“Our focus is to provide highly nutrient-dense, pure, clean food to our customers by including humans in an ecosystem of regenerative health,” say Andrea and Dendy Young of Hidden Creek Farm in Delaplaine, Va.
Since 2015, their agricultural operation in northern Fauquier has become a role model in the region for regenerative, organic and humane practices. Part of its success is credit to the Youngs’ holistic, science based approach, which views farming as part of, rather than separate from, nature. “It’s important that wildlife and natural habitat also thrive,” says Andrea.
Making this a reality on their 558 acres has been no easy task, involving a number of projects with American Farmland Trust, John Marshall Soil and Conservation District, Virginia Working Landscapes and Virginia Tech. When they first bought the property, its soils had been degraded, and invasive species ran rampant across the hillsides. “It wasn’t managed in a way that was trying to understand the whole,” says Andrea.
Now, many of the farm’s pastures are home to native grasses and wildflowers, and populations of native pollinators and ground-nesting birds are returning to the land. “Forage is a critically important factor for the health of all of the animals, including wildlife,” says Dendy.
In addition to making for happier livestock, this kind of pasture management also benefits something else — soil health.
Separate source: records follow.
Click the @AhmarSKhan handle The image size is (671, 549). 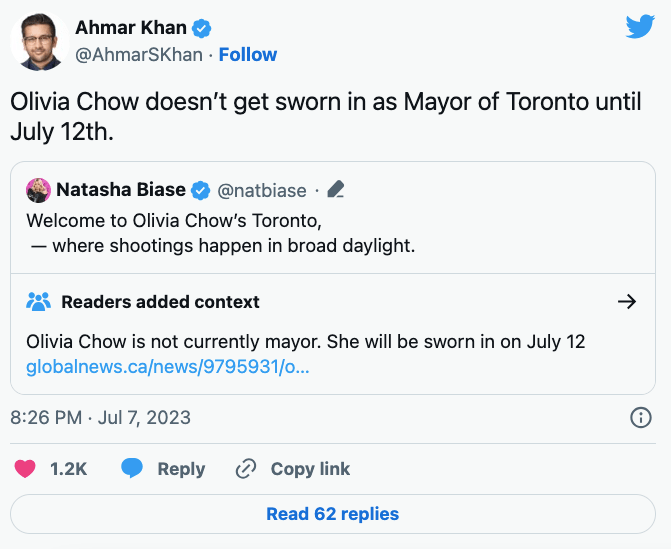coord(138,54)

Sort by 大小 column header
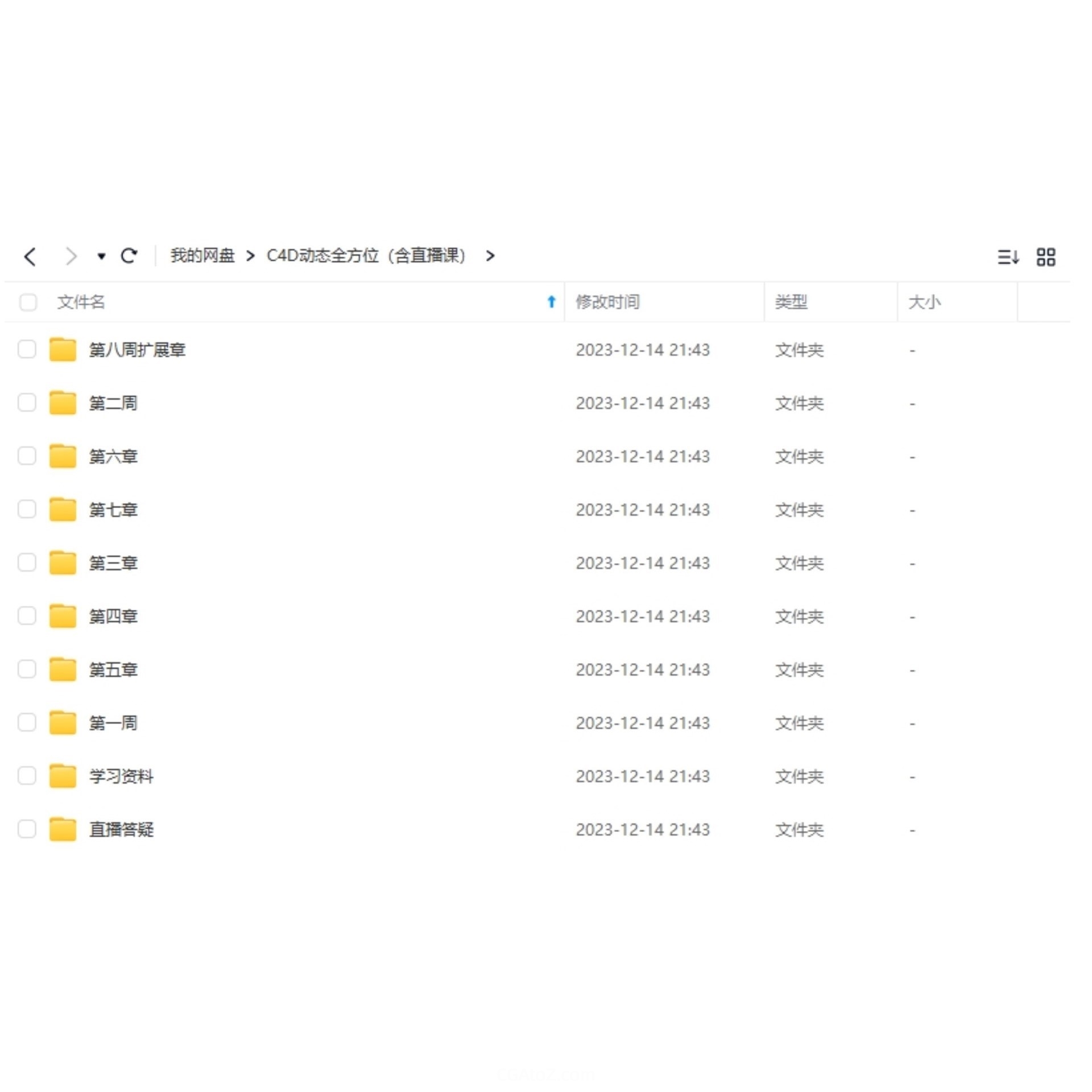[924, 302]
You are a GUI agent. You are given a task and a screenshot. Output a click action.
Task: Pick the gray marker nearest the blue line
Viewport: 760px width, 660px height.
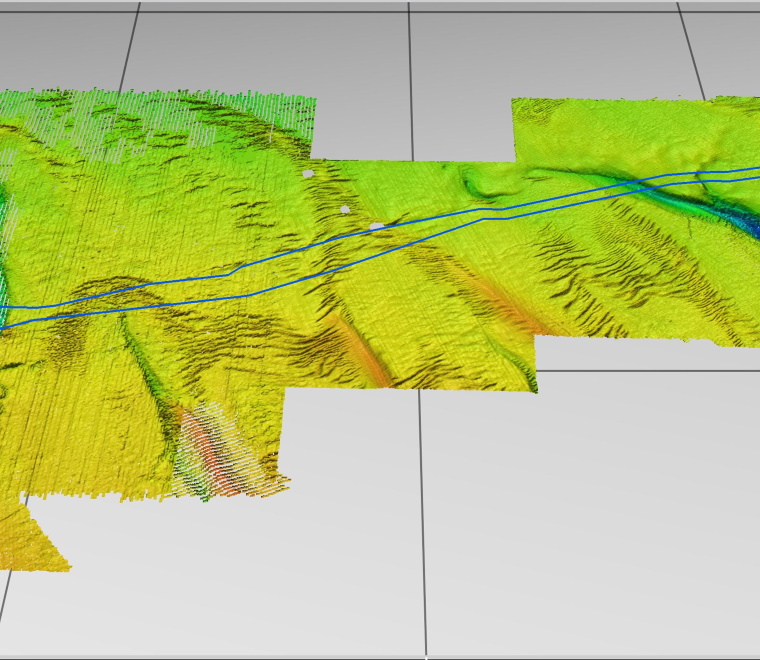[x=377, y=227]
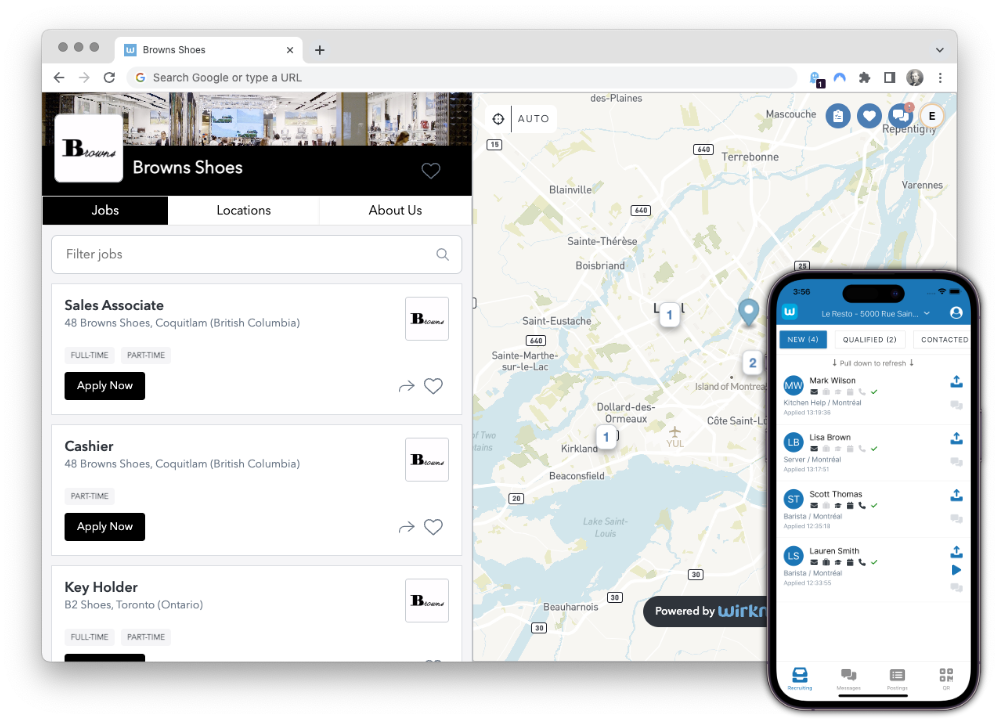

Allowing multiple species to move across the land sustains microbial diversity and healthy levels of organic matter, nutrients and minerals. “One of the basic concepts of regenerative agriculture is that you graze the pastures and then you let them rest. And that rest period is essential,” says Andrea, “it all comes back to the soil.”
Hidden Creek Farm is perhaps best known for its specialty livestock: Red Poll cattle, Tamalitsa™ pigs, Katahdin sheep and heritage chicken. These animals are bred to be pathogen- or parasite-resistant, or both, which helps keep animals and humans healthy. Seasonal organic produce is also a mainstay for the farm, which offers a variety of vegetables, herbs and greens that change with each season.
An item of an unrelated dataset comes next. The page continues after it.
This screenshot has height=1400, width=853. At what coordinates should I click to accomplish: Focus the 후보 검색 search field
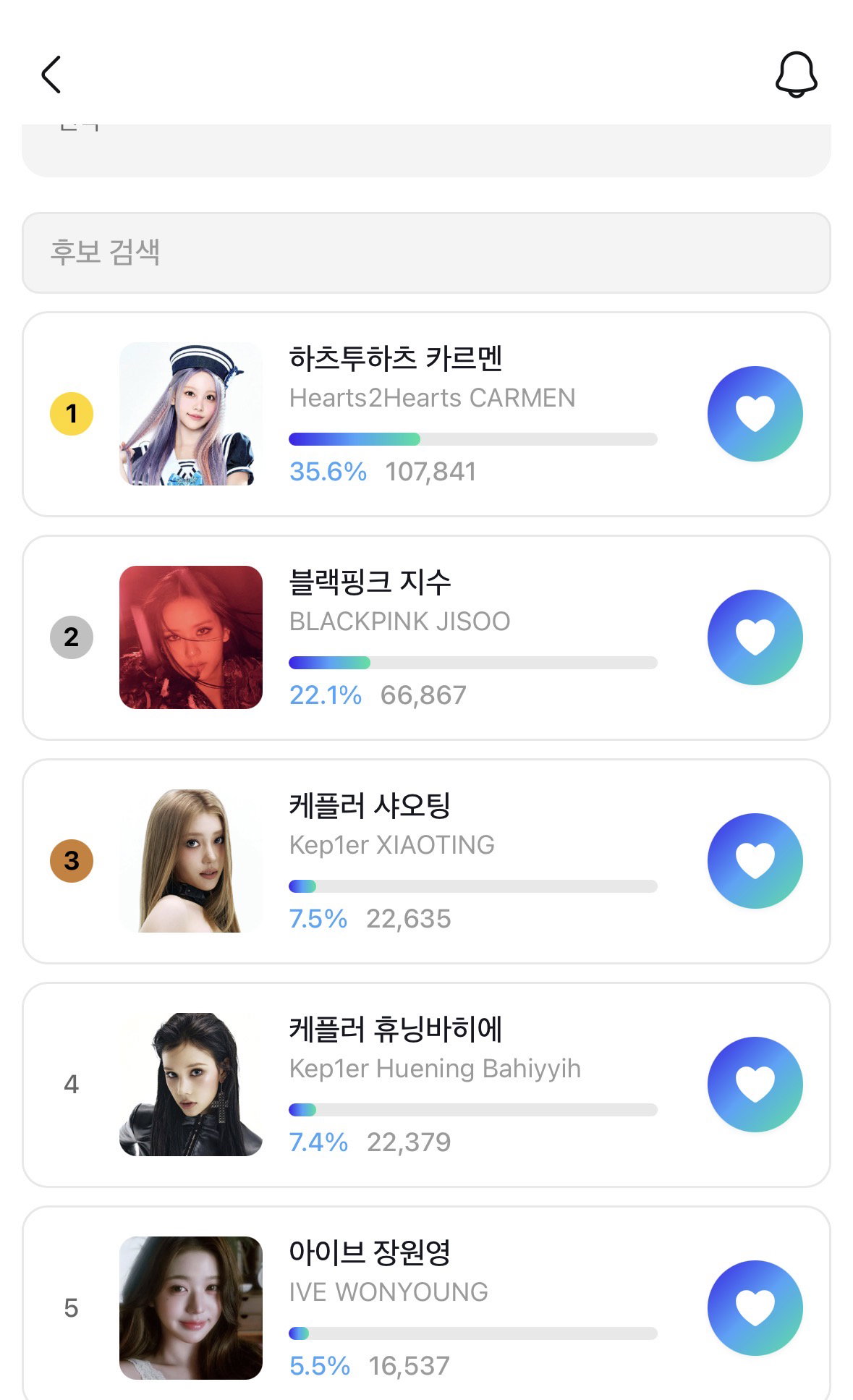(x=426, y=253)
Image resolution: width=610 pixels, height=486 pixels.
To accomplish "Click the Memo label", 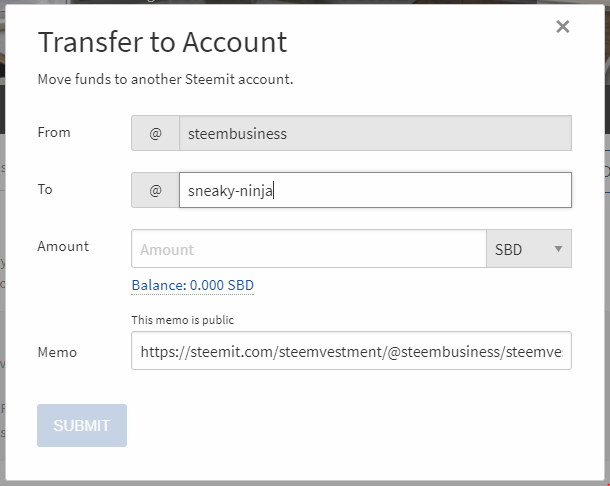I will [x=57, y=352].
“Since we’ve moved in and started farming regeneratively, the land has really blossomed,” says Andrea. “I see us as very centrally in the middle of nature. We’ve run the farm in a way that allows for niches of life that otherwise couldn’t exist.”
You can find Hidden Creek Farm produce, meat, eggs and value-added products available for individual purchase or in CSA boxes, both found online at hiddencreekfarmllc.com. Their products can also be found at Field and Main, The Whole Ox, Locke Store, Market at Bluewater Kitchen, Upperville EverGro Farm and Feed Store, and the Warrenton, Middleburg and Buchanan Hall farmers markets.